I tumultuosi avvenimenti che stanno scuotendo i regimi arabi fungono sempre più da sintomi rivelatori dell’inconsistenza politica dell’Unione Europea. Se ne accorge pure un vecchio trombone come Napolitano, che oggi affida al quotidiano La Stampa tutte le sue angosce sulle possibili ricadute continentali del terremoto  nordafricano.

Se gli studenti europei riuniti a Parigi una decina di giorni fa affermavano che “la nuova Europa comincia dalle rivoluzioni del Maghreb”, oggi è chiaro che la vecchia muore invece tra le macerie libiche.

Le dichiarazioni battute in questi giorni dalle agenzie stampa internazionali fotografano la dis-unità politica di un continente costruito sulla Moneta e le reciproche paure.
Ci sono voluti 3/4 giorni di massacri per abbozzare una dichiarazione comune di condanna della carneficina (tutti ansiosi/e e preoccupati/e per il destino degli approvvigionamenti energetici) ma pochi minuti per ribadire, Francia e Germania in testa (principali fautori dell’unità “politica” del vecchio continente), che l’eventuale esodo di profughi via Mediterraneo sarebbero stati – tolti gli orpelli – “tutti cazzi dell’Italia”. La dicitura esatta recitava: “una nazione di 60 milioni di abitanti può benissimo gestire 2000 profughi”.

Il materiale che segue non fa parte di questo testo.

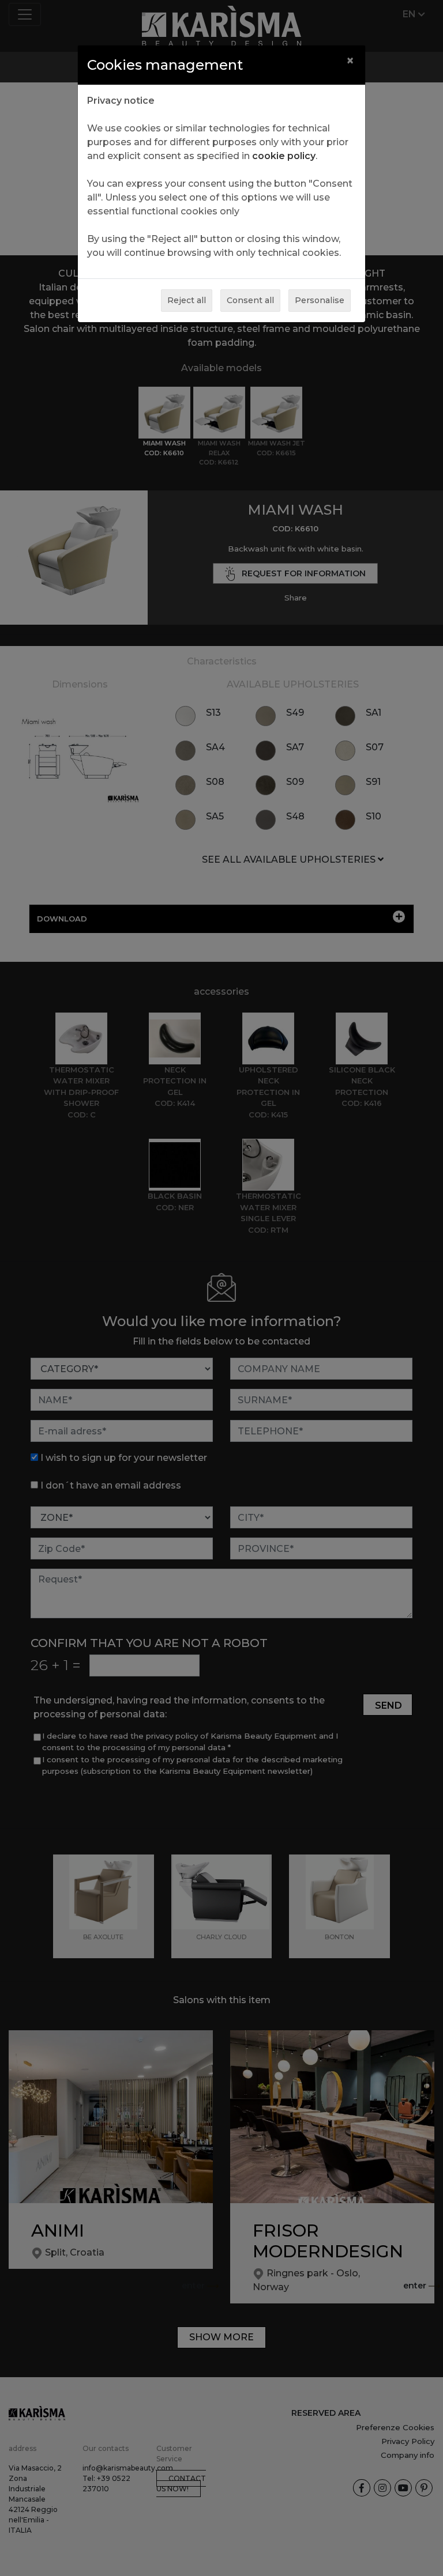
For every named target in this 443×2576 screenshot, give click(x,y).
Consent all (250, 300)
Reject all (186, 300)
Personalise (319, 300)
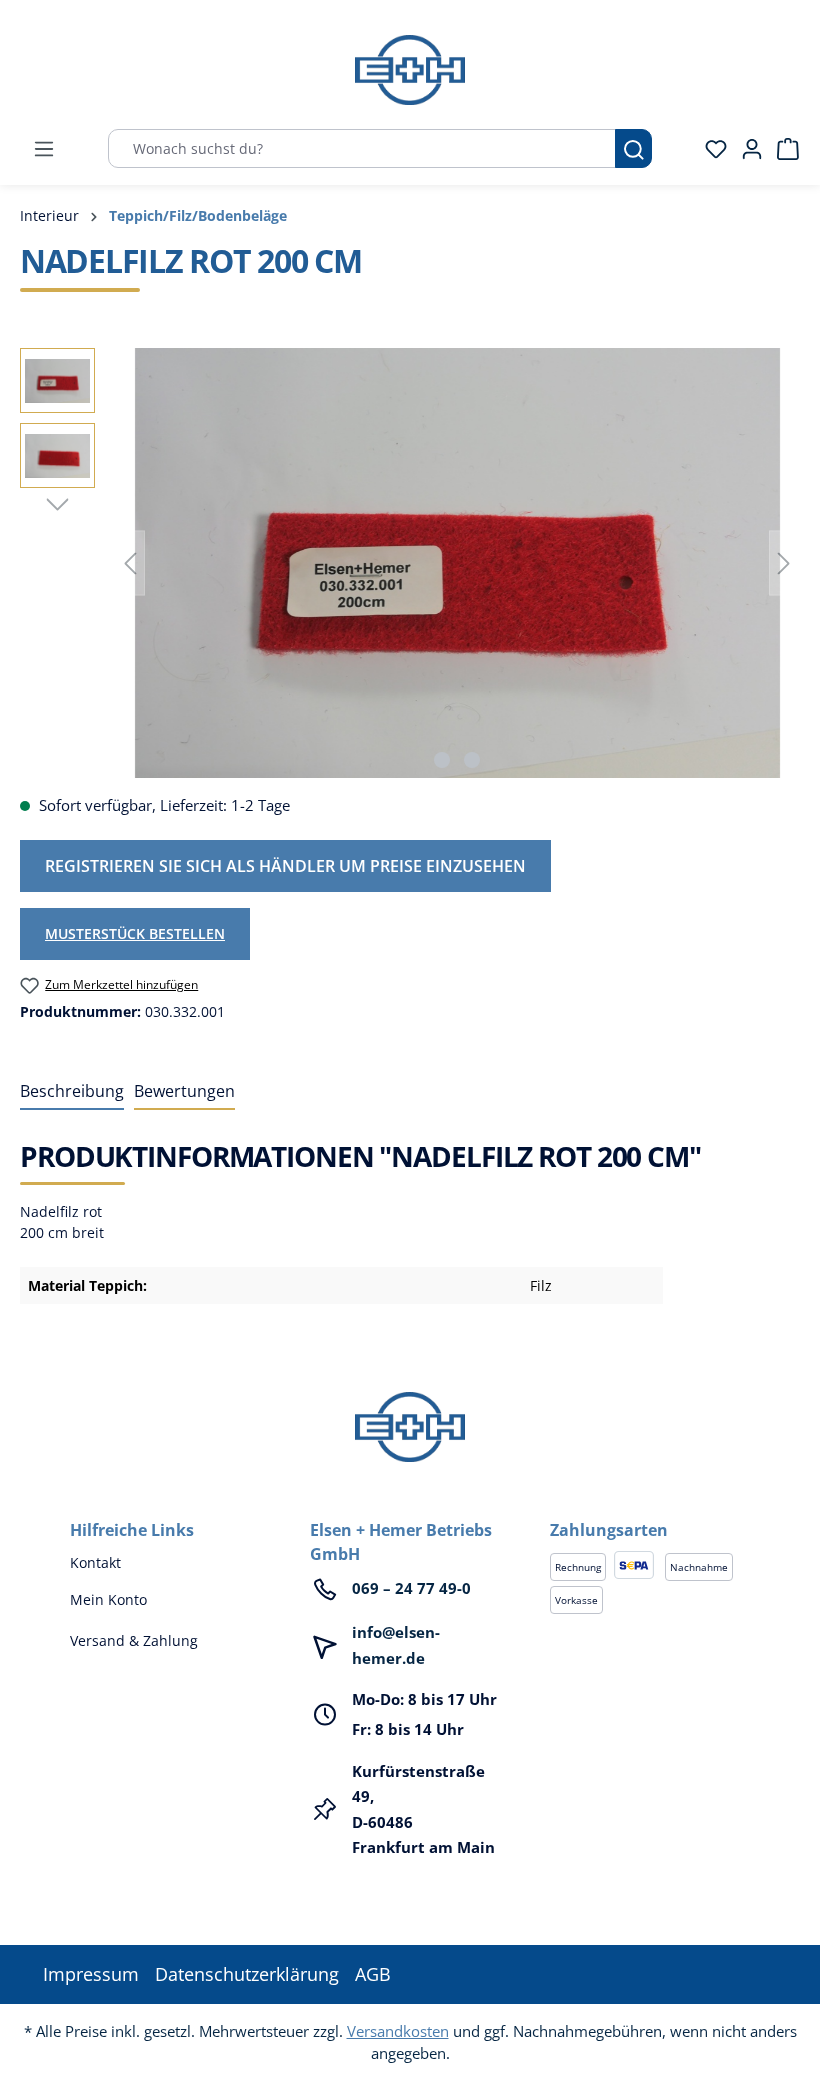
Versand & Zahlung (134, 1640)
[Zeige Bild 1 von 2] (442, 760)
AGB (373, 1974)
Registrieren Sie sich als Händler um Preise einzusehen (285, 866)
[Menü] (44, 149)
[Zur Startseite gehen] (410, 70)
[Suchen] (633, 148)
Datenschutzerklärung (247, 1974)
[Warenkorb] (782, 149)
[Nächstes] (784, 563)
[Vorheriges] (130, 563)
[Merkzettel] (710, 149)
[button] (650, 1510)
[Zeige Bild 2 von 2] (472, 760)
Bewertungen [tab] (184, 1091)
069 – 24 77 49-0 (411, 1588)
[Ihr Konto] (746, 149)
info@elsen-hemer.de (396, 1645)
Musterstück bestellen (135, 933)
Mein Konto (108, 1599)
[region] (410, 563)
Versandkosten (398, 2031)
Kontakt (95, 1562)
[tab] (72, 1092)
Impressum (91, 1974)
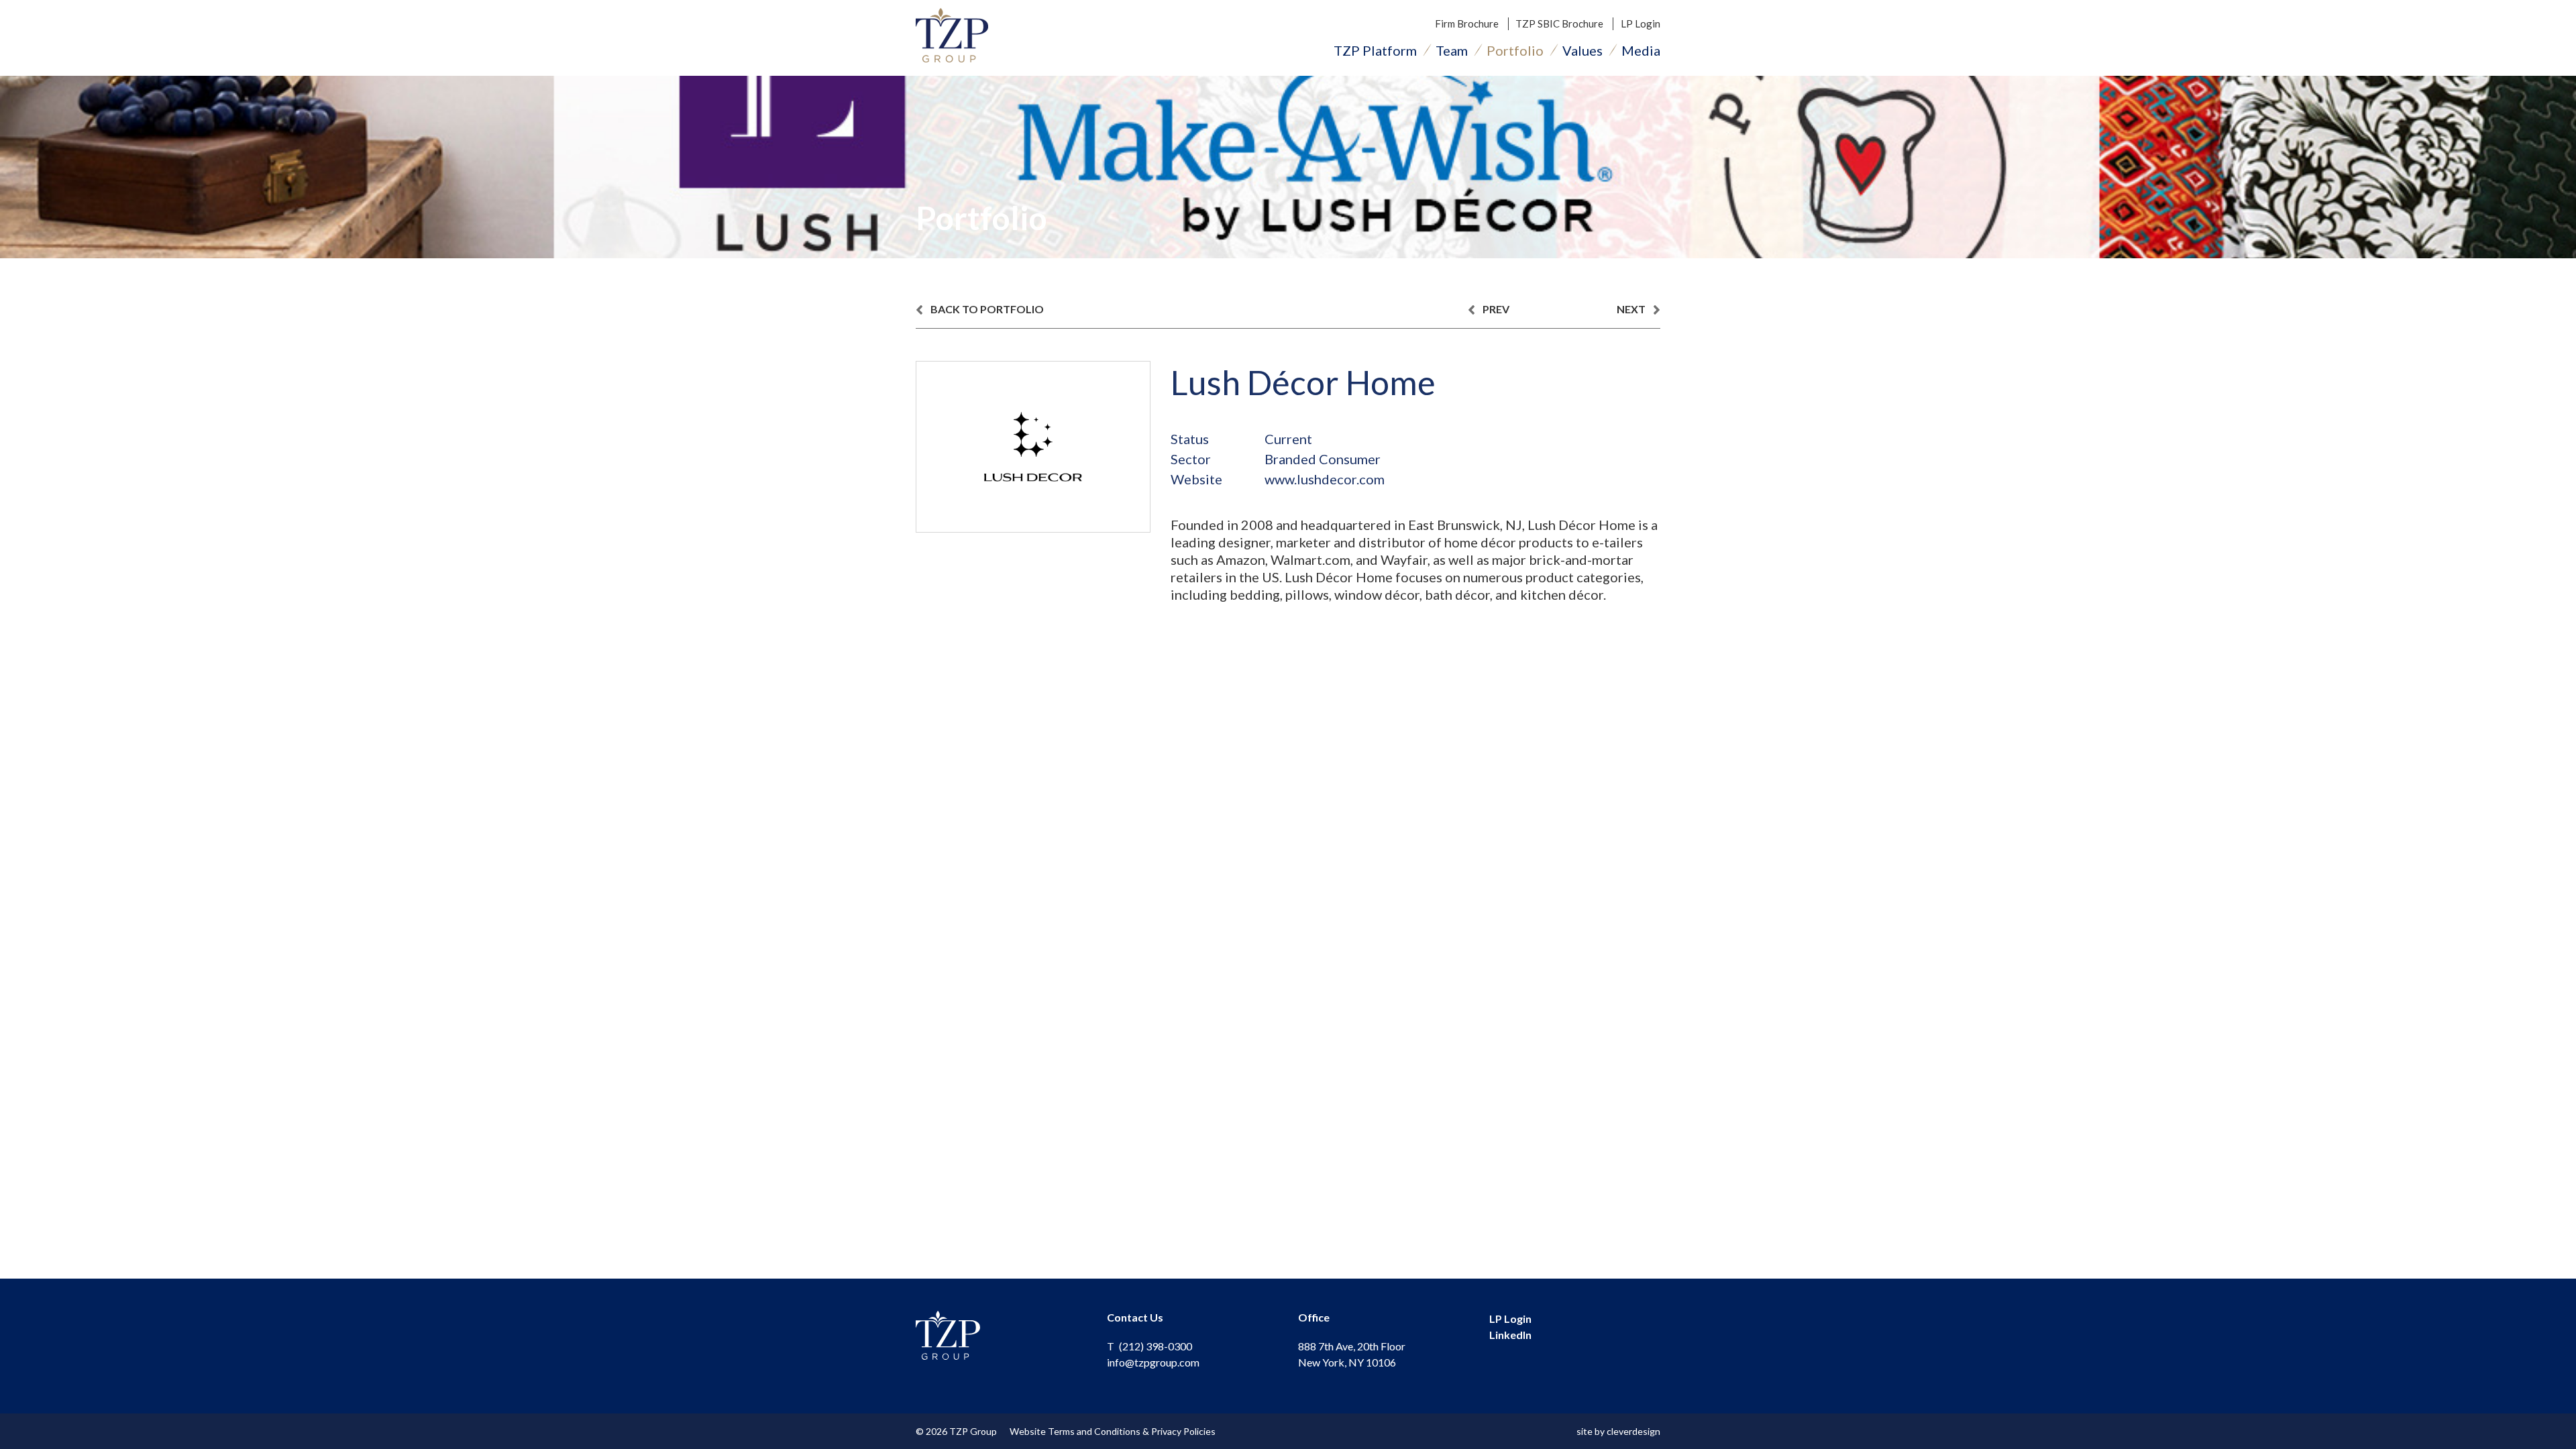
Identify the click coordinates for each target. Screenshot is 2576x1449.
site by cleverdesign (1618, 1431)
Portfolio (1515, 50)
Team (1452, 50)
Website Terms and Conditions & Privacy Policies (1113, 1431)
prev (1495, 309)
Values (1582, 50)
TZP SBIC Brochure (1559, 23)
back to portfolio (986, 309)
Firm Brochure (1467, 23)
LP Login (1640, 23)
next (1632, 309)
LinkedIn (1510, 1334)
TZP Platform (1375, 50)
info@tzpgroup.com (1153, 1362)
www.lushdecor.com (1325, 479)
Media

In realtà potrebbero essere molti di più… ma non è questo il punto. Il dato politico è l’inesistenza di una pur minima e condivisa politica estera dell’Unione sui fatti internazionali. Questo, certo, l’avevamo già capito dai comportamenti in ordine sparso sulla guerra contro l’Irak del marzo 2003. Perlomeno all’epoca due voci contrastanti si erano contrapposte per indicare vie possibili: la sudditanza atlantica o la ricerca di una qualche autonomia.
Il mutismo protratto sui fatti libici testimonia invece di un’incapacità che tradisce semplicemente una paura più profonda: il terrore inconfessato che il virus delle rivolte della sponda sud lambisca anche i più assopiti e inerti territori del vecchio continente. Vecchio a tutti gli effetti: nella demografia quando nelle dinamiche politiche ingessate.

Ma un vento caldo spira da Sud. Ci auguriamo che questo Scirocco sappia presto scaldare la vecchia Europa, comodamente sprofondata in questo lungo inverno.